*Given request*: Copy everything from the line containing "Task: Insert link using the chain icon" down to the line containing "[x=600, y=237]", swapping "Subgroup" for "Subset" and changing nothing else.

*Information provided*:
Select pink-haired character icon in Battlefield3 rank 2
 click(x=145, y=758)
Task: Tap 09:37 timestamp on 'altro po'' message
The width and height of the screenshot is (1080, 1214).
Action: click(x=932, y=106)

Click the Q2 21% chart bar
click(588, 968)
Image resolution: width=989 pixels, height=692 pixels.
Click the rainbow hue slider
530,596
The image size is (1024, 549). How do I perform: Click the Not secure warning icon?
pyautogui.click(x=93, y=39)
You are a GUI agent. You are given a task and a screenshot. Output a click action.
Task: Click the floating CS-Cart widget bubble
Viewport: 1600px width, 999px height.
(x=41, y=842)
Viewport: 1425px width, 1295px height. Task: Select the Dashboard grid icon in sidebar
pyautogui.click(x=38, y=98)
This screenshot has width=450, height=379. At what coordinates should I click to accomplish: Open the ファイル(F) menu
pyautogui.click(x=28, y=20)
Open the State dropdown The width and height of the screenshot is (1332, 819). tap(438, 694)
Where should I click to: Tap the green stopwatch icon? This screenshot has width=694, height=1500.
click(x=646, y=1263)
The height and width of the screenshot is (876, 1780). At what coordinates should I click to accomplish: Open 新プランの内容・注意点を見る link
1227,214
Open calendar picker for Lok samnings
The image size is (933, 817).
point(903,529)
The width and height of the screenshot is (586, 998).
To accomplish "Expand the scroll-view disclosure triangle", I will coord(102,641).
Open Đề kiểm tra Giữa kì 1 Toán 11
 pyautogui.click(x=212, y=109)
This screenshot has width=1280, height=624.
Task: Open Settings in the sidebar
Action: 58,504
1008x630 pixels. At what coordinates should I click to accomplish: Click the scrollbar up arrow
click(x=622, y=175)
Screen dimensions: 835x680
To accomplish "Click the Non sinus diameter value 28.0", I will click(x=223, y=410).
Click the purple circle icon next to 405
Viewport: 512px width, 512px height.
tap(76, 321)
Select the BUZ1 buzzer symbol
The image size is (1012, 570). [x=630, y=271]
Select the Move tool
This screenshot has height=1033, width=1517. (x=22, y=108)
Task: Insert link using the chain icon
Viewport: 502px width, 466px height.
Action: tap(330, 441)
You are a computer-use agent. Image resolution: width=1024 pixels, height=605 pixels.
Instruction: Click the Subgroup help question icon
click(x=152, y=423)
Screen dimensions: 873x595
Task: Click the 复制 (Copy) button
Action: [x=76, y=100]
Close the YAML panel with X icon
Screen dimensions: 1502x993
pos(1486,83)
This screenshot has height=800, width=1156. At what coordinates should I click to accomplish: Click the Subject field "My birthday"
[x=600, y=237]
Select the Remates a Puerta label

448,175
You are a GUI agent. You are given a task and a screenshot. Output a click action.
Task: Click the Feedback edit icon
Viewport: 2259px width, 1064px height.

*Reply*:
Task: Insert link using the chain icon
Viewport: 502px width, 466px height.
Action: tap(330, 441)
You are a computer-use agent. Image resolution: width=1024 pixels, height=605 pixels.
Instruction: Click the Subset help question icon
click(x=152, y=423)
Screen dimensions: 873x595
Task: Click the 复制 (Copy) button
Action: [x=76, y=100]
Close the YAML panel with X icon
Screen dimensions: 1502x993
pos(1486,83)
This screenshot has height=800, width=1156. At what coordinates should I click to accomplish: Click the Subject field "My birthday"
[x=600, y=237]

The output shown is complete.